PROVIDED PASSAGE START

Plot Summary
Chapter III opens the morning after Ethan's walk home with Mattie Silver. While hauling lumber in the crystalline winter dawn, Ethan replays the previous evening, regretting that he did not kiss Mattie when he had the chance. Her face merges in his mind with the red sunrise and the glittering snow, becoming inseparable from the landscape itself.
A lengthy flashback reveals Mattie's tragic backstory. She is the daughter of Orin Silver, a cousin of Zenobia Frome, whose grand ambitions ended in financial ruin and an early death. His wife died from the shock of his debts, leaving Mattie destitute at twenty with only fifty dollars from the sale of her piano. Failed attempts at stenography and department-store work broke her health, and the family clan arranged for her to serve as Zeena's unpaid household help—a position that amounted to a kind of indentured servitude.

PROVIDED PASSAGE END
EXCERPTED RECORDS START

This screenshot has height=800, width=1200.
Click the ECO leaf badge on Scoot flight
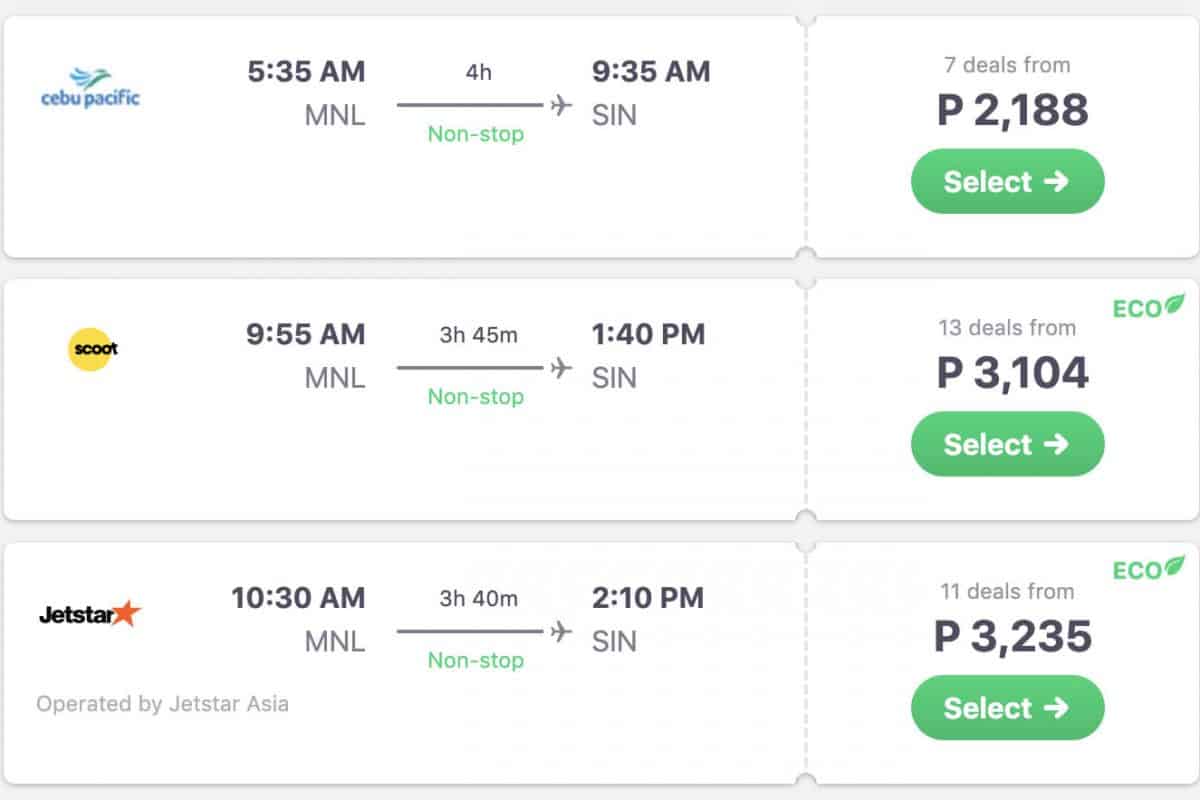[x=1149, y=307]
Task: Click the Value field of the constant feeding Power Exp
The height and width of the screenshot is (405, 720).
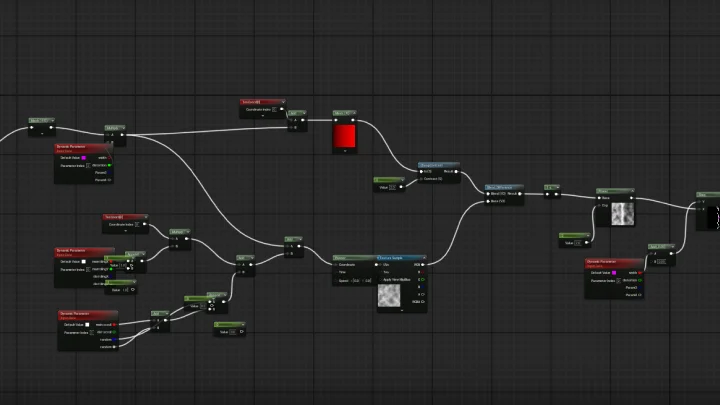Action: pyautogui.click(x=578, y=243)

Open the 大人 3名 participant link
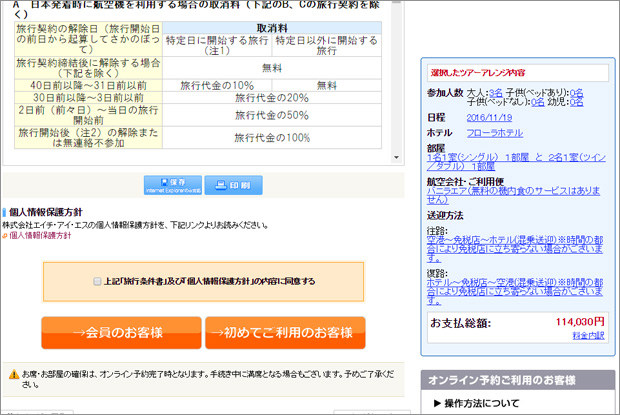point(496,92)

EXCERPTED RECORDS END

* APPLY WHAT YOU READ *
**1.** From the plot summary, extract the stretch from "Plot Summary" through "the landscape itself." word for word.
**2.** According to the plot summary, how much money was Mattie left with from the sale of her piano?

* SOLUTIONS PER TASK *
**1.**
Plot Summary
Chapter III opens the morning after Ethan's walk home with Mattie Silver. While hauling lumber in the crystalline winter dawn, Ethan replays the previous evening, regretting that he did not kiss Mattie when he had the chance. Her face merges in his mind with the red sunrise and the glittering snow, becoming inseparable from the landscape itself.

**2.** Fifty dollars.